**Problem set**
1. Name the products, as the article on the Coca-Cola bottle trade mark lists them, that Coca-Cola sought to protect with its application.
2. Resume the article on the Coca-Cola bottle trade mark after its last sentence and carry it on in the same style.

**Text extract**
>>

Coca-Cola sweets

Coca-Cola Goes Flat

An application to register the Coca-Cola bottle as a trade mark has been rejected by the General Court of the EU.

Last week the General Court of the EU issued a decision refusing registered trade mark protection for Coca-Cola’s bottle shape. The trade mark applied for was this:

Coca-Cola Bottle

Coca-Cola applied to register the bottle shape as a European Trade Mark in December 2011. The European Trade Mark Office rejected the application on the basis that the trade mark did not have any distinctive character in relation to the products Coca-Cola had tried to protect (including plastic bottles, household goods, and non-alcoholic beverages). The Examiner felt that the Coca-Cola bottle was not significantly different from other basic bottle shapes for the same goods.

<<

**Source excerpt**
>>

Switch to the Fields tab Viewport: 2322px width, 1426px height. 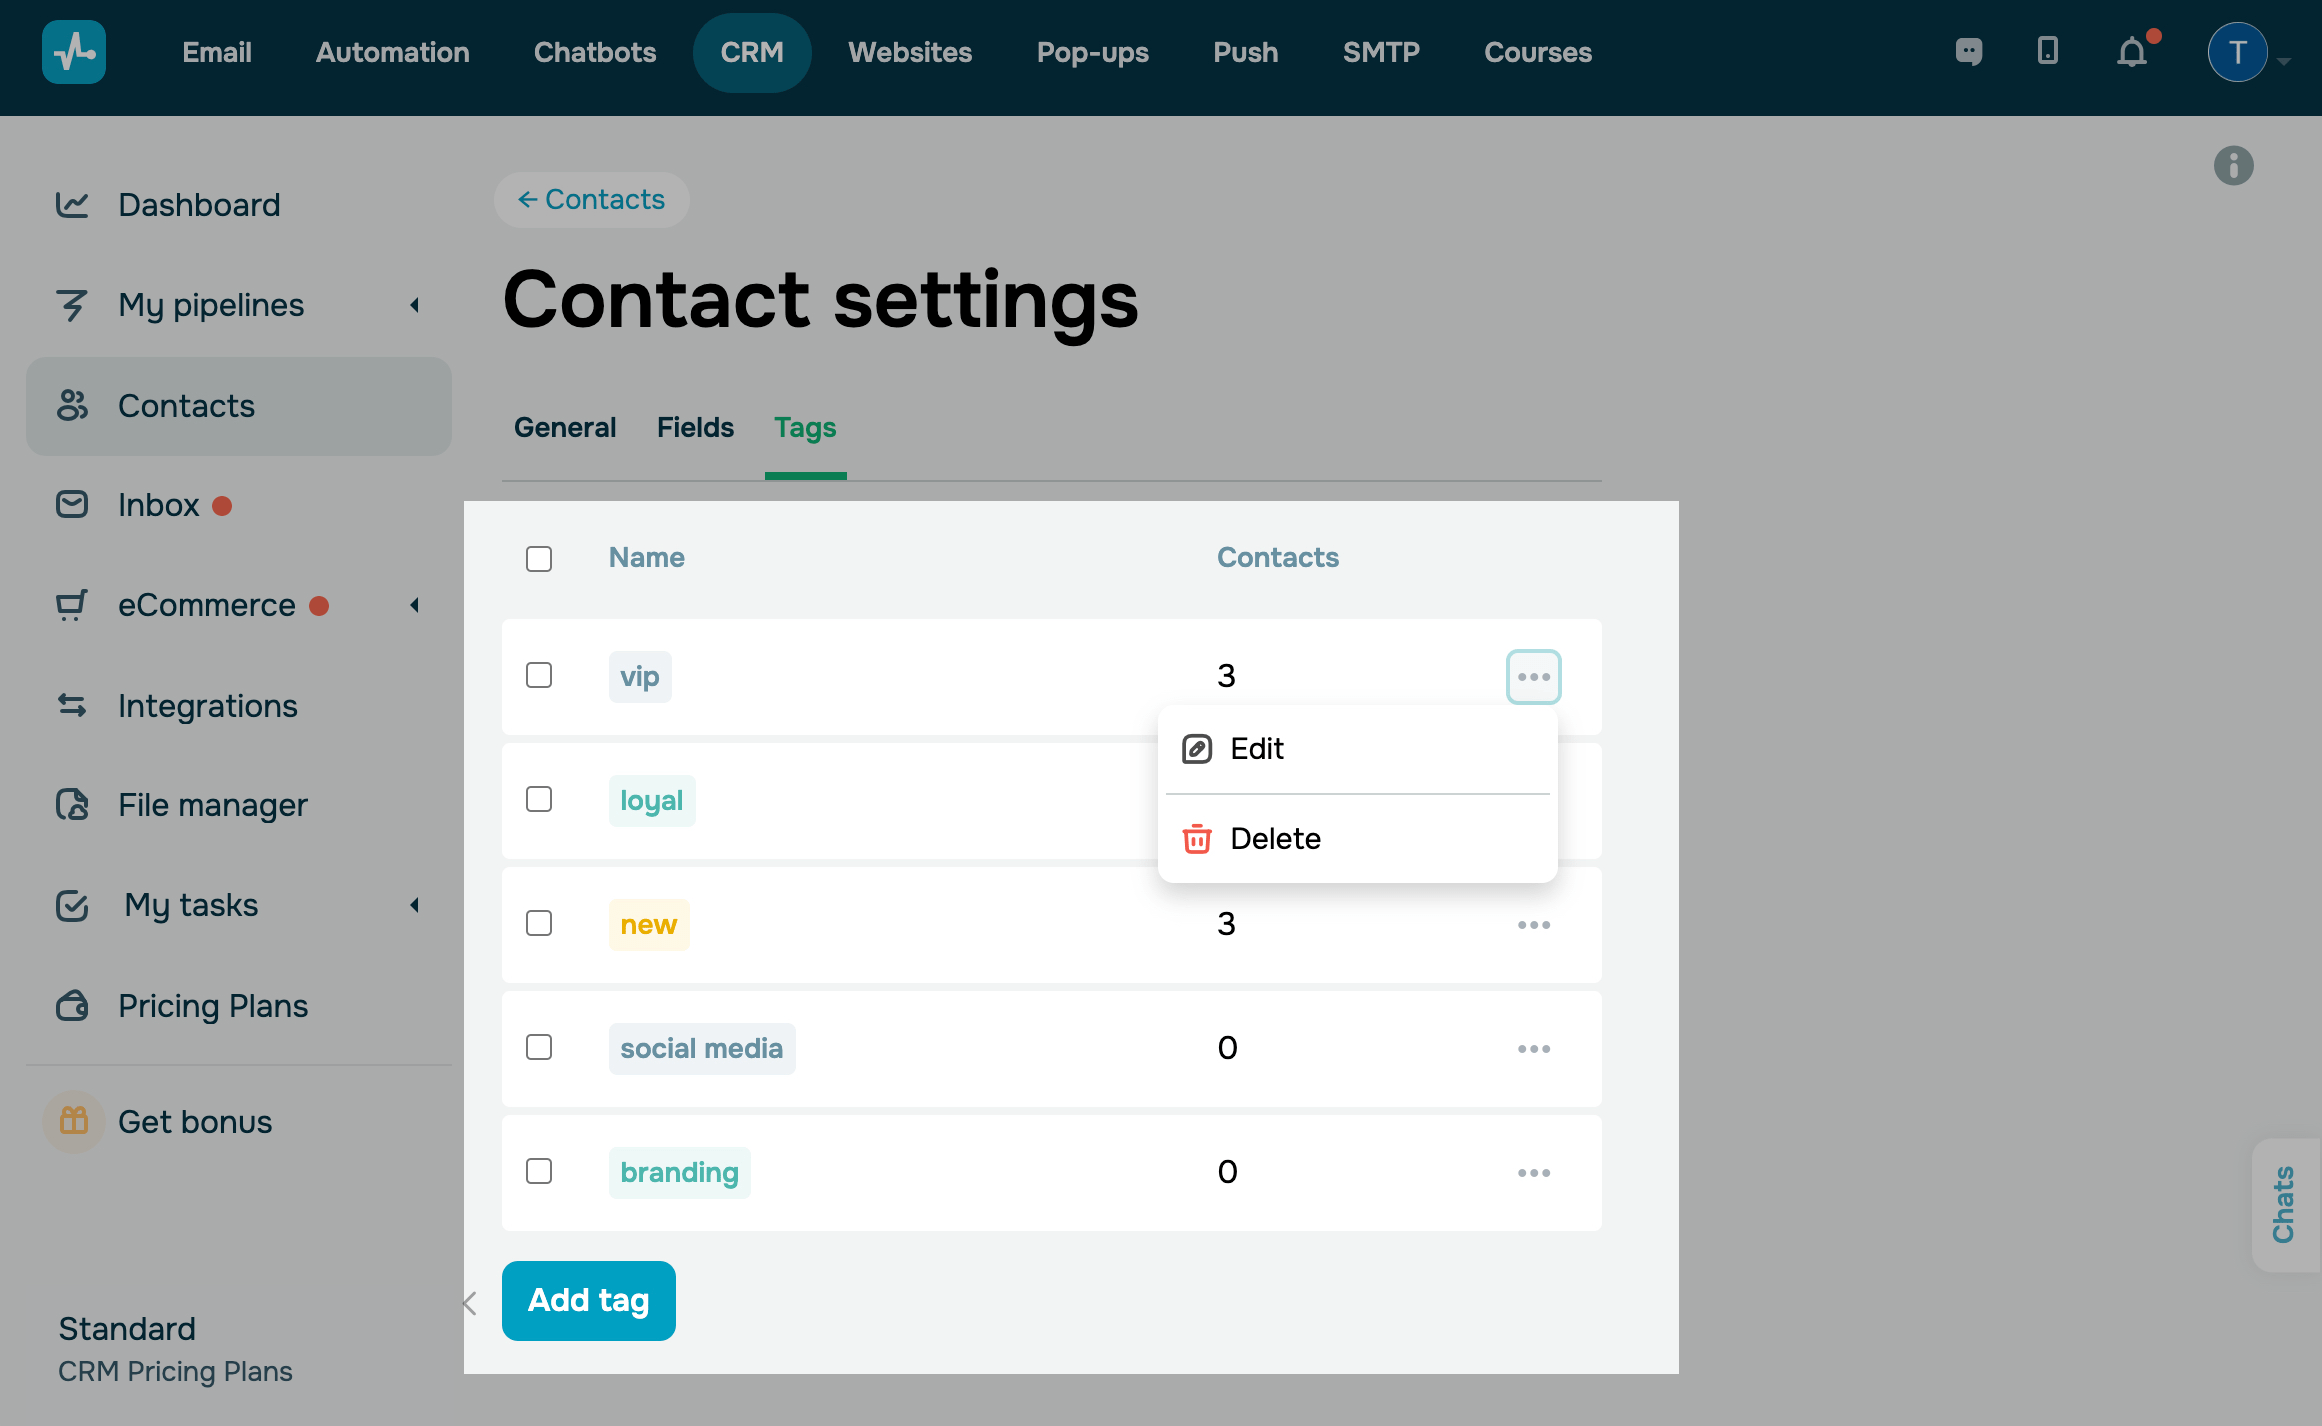coord(695,428)
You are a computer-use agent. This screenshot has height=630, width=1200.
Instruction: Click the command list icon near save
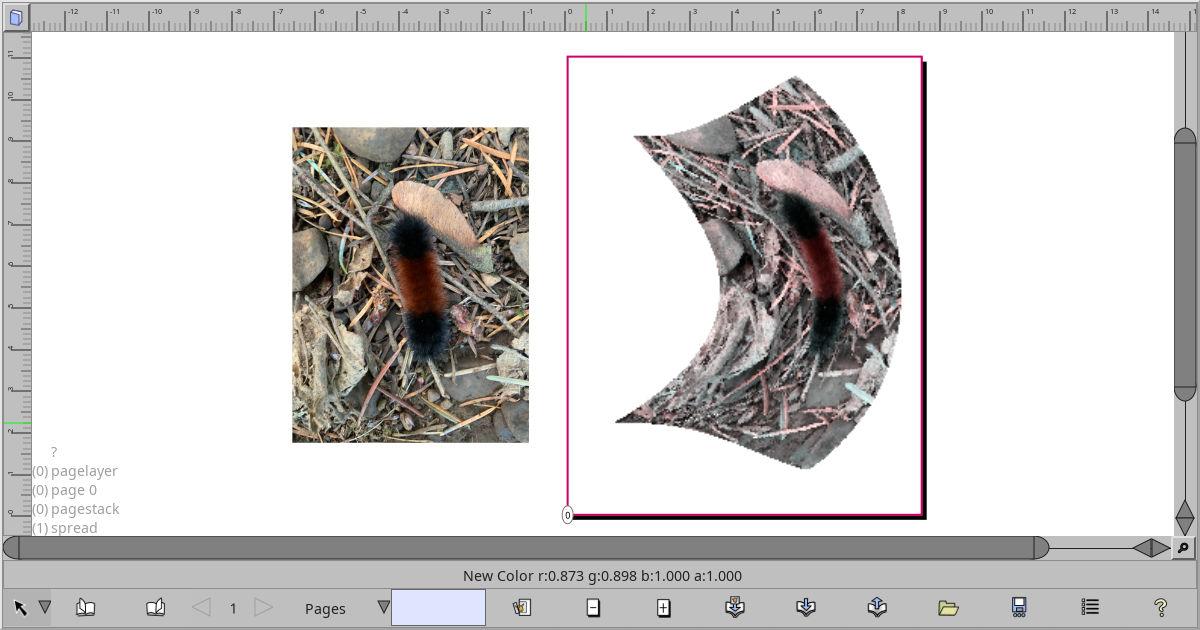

<<

**Expected answers**
1. Plastic bottles, household goods, and non-alcoholic beverages.

2.
Coca-Cola tried to convince the Examiner that the trade mark had become distinctive because of the use they had made of the bottle before the trade mark application was filed. They submitted evidence from customer surveys conducted in 10 European countries, as well as sales figures, advertising material, website extracts, photos, pop art and third party publications. The trade mark Examiner, the Second Board of Appeal, and now the General Court, decided that this was not sufficient evidence to prove that the bottle shape had become distinctive. Criticism of the evidence included that a lot of the material was not from the EU, and that as a bottle shape (and any other 3D trade mark) has no language barrier, that evidence of acquired distinctiveness must show that the mark has become well known across all 28 countries of the EU.

Coca-Cola do have registered trade mark protection for their more distinctive and iconic “contour bottle”. They can still appeal the decision to the Court of Justice of the European Union.

When applying for trade mark protection for 3D marks, as well as any other type of trade mark, it is important to consider whether the consumer of the goods will see your trade mark as a badge of origin, or if it simply blends into the background. In this case, I think the decision is the right one. When looking at the picture of the trade mark applied for, I’m not sure I would be certain that it was a Coca-Cola bottle and not from any other company. In the absence of sufficient evidence that the public have been educated to see that shape as a trade mark, it seems that the right decision has been issued.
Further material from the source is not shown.